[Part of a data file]
=======

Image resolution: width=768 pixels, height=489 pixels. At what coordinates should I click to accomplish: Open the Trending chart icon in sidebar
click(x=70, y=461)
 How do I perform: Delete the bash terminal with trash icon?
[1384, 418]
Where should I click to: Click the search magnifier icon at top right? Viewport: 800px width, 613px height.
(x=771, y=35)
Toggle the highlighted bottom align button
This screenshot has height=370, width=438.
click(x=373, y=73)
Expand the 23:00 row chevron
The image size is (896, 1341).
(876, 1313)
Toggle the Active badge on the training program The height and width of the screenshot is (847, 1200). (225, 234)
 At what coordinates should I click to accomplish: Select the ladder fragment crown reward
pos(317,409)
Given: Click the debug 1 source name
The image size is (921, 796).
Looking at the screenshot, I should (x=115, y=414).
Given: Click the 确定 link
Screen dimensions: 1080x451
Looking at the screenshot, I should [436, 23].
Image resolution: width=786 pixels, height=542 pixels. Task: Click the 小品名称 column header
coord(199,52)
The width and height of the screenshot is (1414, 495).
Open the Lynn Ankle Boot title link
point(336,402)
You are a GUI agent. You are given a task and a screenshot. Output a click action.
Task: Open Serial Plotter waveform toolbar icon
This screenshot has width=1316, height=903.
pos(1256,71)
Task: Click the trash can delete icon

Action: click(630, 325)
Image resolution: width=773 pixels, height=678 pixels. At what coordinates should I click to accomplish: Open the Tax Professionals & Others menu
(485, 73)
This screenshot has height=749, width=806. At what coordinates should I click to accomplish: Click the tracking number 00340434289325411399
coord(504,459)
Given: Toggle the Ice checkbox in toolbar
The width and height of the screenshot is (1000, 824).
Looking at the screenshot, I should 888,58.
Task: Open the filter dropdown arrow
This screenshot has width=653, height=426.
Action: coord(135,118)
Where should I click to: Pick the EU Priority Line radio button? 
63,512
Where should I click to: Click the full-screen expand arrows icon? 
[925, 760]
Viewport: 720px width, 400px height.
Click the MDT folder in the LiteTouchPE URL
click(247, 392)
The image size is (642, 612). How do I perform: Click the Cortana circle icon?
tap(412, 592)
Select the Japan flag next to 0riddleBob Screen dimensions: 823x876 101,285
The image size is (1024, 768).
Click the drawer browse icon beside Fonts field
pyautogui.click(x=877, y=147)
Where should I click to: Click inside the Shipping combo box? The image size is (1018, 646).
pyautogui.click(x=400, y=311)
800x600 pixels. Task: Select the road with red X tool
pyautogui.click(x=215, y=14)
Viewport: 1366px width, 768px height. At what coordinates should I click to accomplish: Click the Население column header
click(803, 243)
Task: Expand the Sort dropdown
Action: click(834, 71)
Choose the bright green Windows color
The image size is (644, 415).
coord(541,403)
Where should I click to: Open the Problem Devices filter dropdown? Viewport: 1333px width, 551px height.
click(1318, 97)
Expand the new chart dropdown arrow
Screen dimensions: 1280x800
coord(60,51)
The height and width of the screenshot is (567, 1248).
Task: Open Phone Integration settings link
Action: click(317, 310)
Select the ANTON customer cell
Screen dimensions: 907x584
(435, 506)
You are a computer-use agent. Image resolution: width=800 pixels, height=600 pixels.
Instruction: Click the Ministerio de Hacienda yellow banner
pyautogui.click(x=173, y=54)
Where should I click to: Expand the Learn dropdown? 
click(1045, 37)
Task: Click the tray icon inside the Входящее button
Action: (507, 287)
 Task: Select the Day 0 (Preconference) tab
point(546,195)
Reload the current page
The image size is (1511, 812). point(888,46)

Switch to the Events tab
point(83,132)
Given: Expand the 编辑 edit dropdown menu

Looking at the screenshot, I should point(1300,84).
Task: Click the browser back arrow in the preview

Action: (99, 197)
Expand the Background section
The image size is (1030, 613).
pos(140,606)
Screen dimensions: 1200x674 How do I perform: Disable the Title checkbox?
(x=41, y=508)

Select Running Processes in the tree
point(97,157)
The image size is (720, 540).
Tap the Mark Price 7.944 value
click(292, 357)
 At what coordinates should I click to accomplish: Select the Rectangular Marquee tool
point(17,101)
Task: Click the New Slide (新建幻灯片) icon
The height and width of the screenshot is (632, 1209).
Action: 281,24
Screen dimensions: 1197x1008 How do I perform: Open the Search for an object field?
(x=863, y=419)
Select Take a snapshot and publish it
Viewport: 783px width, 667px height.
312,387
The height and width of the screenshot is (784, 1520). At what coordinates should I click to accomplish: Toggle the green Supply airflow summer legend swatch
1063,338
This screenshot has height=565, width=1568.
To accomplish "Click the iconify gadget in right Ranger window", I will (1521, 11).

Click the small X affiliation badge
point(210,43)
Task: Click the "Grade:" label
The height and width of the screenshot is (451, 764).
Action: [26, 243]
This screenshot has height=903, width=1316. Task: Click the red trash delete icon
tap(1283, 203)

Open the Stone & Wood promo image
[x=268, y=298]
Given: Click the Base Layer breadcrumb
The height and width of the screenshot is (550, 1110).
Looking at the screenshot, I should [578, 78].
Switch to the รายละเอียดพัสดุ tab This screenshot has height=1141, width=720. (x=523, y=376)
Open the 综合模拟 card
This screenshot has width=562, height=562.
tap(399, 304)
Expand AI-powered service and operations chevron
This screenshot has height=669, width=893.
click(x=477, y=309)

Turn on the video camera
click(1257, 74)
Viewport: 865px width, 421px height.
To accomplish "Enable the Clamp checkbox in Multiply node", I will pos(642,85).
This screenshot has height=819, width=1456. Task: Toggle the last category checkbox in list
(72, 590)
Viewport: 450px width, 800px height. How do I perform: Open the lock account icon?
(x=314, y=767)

=======

■ **Goal**: Can you output, unchanged, the lines of the records from the one containing "Switch to the รายละเอียดพัสดุ" through the end of the records?

■ **Exercise answer**:
Switch to the รายละเอียดพัสดุ tab This screenshot has height=1141, width=720. (x=523, y=376)
Open the 综合模拟 card
This screenshot has width=562, height=562.
tap(399, 304)
Expand AI-powered service and operations chevron
This screenshot has height=669, width=893.
click(x=477, y=309)

Turn on the video camera
click(1257, 74)
Viewport: 865px width, 421px height.
To accomplish "Enable the Clamp checkbox in Multiply node", I will pos(642,85).
This screenshot has height=819, width=1456. Task: Toggle the last category checkbox in list
(72, 590)
Viewport: 450px width, 800px height. How do I perform: Open the lock account icon?
(x=314, y=767)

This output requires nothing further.